Users were satisfied with content quality of electronic modules in terms of composition and structure. The use of experts for distance education planning and development of electronic modules with properties listed in the method led to their positive views. The content, teaching and learning quality was an acceptable criterion for evaluating LMS [36]. User satisfaction is recognized as the main element of Web-based education quality [37].

The mean rating for Web-based learning and support was 4.01 from 5 which can be attributed to the use of e-mail, forum, and exchange of ideas and interactions between learners and the system administrator in the LMS. The use of scenarios and self-evaluation might explain this result. One study that evaluated a blended e-learning program for nurses found that only 28.2% of nursing students were fully satisfied with issues related to learner support. The reason for this dissatisfaction was the lack of opportunities for interaction between the learner, educator and other learners or lack of additional supports for electronic interaction. In that study both students and teachers expressed their satisfaction with the application of blended e-learning content and lesson plans [38].

Accessibility had the lowest mean rating. Nurses viewed accessibility to the diabetes LMS as difficult. The high volume of the video and audio-visual applications in electronic modules and use of low-speed Internet service limited quick access to the modules. The problems with accessing LMS were not unexpected because this type of education was not previously experienced by participants.

The mean rating for the interactivity item in the Web-based quality questionnaire was 4.05 from 5, which was considerable. The LMS used in this study was successful. The quizzes and learning activities associated with providing feedback, the placement of a number of learning activities in the forum, encouraging nurses to participate in discussions, and answering questions in interactive learning activities in the forum all created opportunities for improvement of knowledge and competencies. Private and group messaging, chat format and the presence of educational links were other strategies that increased interaction. Participants were aware of their needs and used the e learning environment as a tool for meaningful interaction. It has been emphasized that activities and training programs should be part of a meaningful, useful learning environment through providing opportunities for learners to apply their knowledge [15]. Experience shows that interactive computer modules are a useful supplement to assist learners with understanding difficult concepts in clinical medical education [39].
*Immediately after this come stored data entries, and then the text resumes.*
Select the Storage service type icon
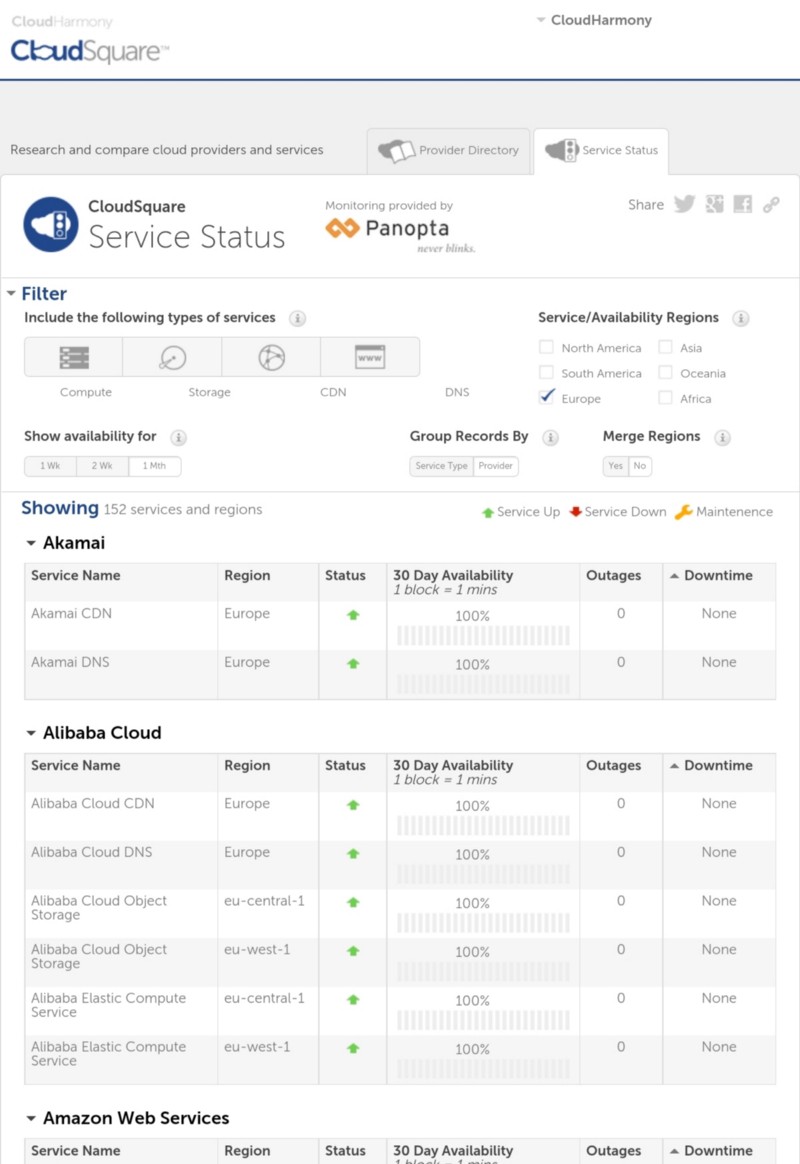(x=172, y=357)
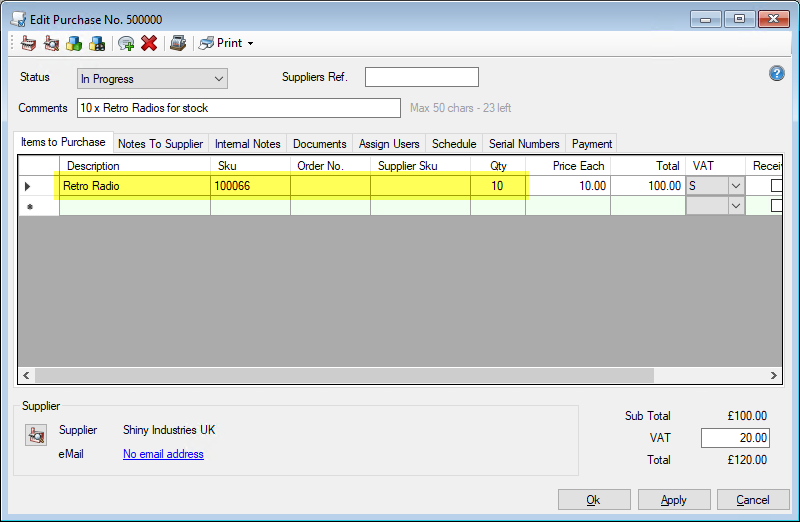The image size is (800, 522).
Task: Click the colored blocks stock icon
Action: [x=74, y=43]
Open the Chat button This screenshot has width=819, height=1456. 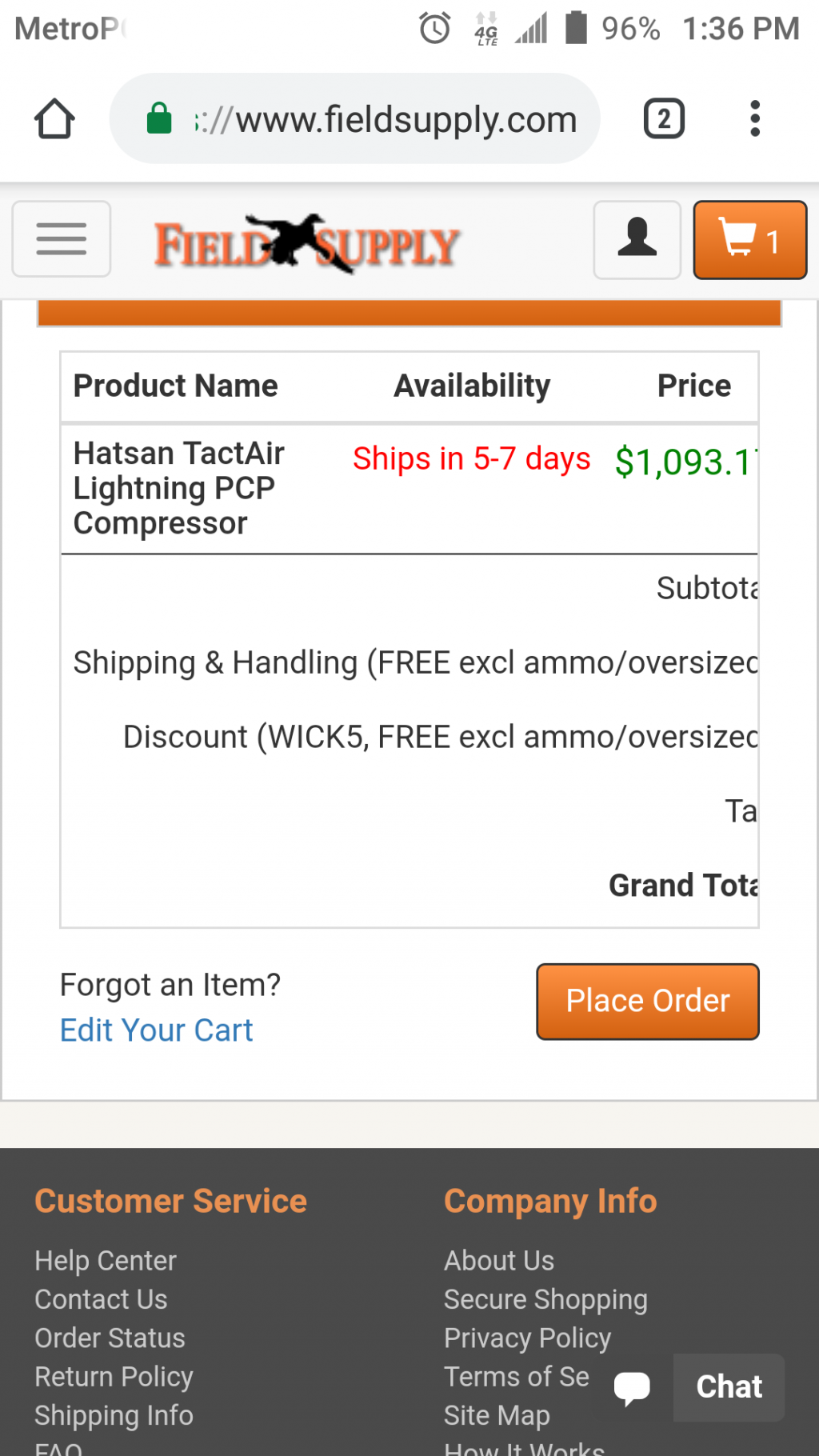[729, 1386]
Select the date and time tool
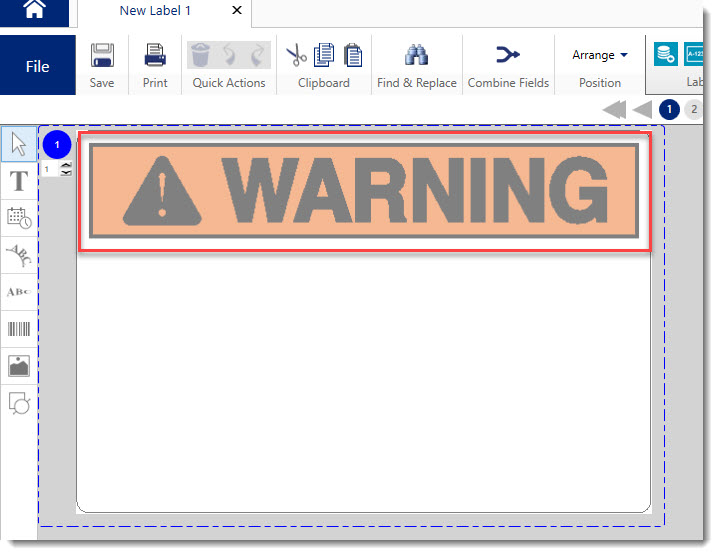The height and width of the screenshot is (555, 718). point(18,218)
Self-assessment and the ability to learn had the highest mean rating (4.37) among items of this questionnaire. The diabetes Web-based program provided adequate opportunities for participants’ self-assessment by using pre-and post-tests for self-evaluation in each module in addition to program learning activities.

The mean ratings of the Web-based quality questionnaire were >80% of the possible score, except for one item. We concluded that the quality of the created LMS in this study was satisfactory. Another study determined that user satisfaction was the most important contributor to the evaluation of a program’s success [36].

Despite the effectiveness of the web based learning in the current study and providing CNE credit to the participants, nearly half of the volunteers chose not to participate. The program’s extensiveness, implementation of the knowledge test and OSCE for pre- and post-tests, as well as barriers to the use of computers and internet might be causes for lack of participation. Therefore, the need to adopt effective policies and mechanisms to encourage participation in these programs should be considered.

In conclusion this study showed that Implementation of Web-based education is feasible and leads to increased knowledge and competency of nurses. Nurses attending the program showed their satisfaction with the usability and quality of the program.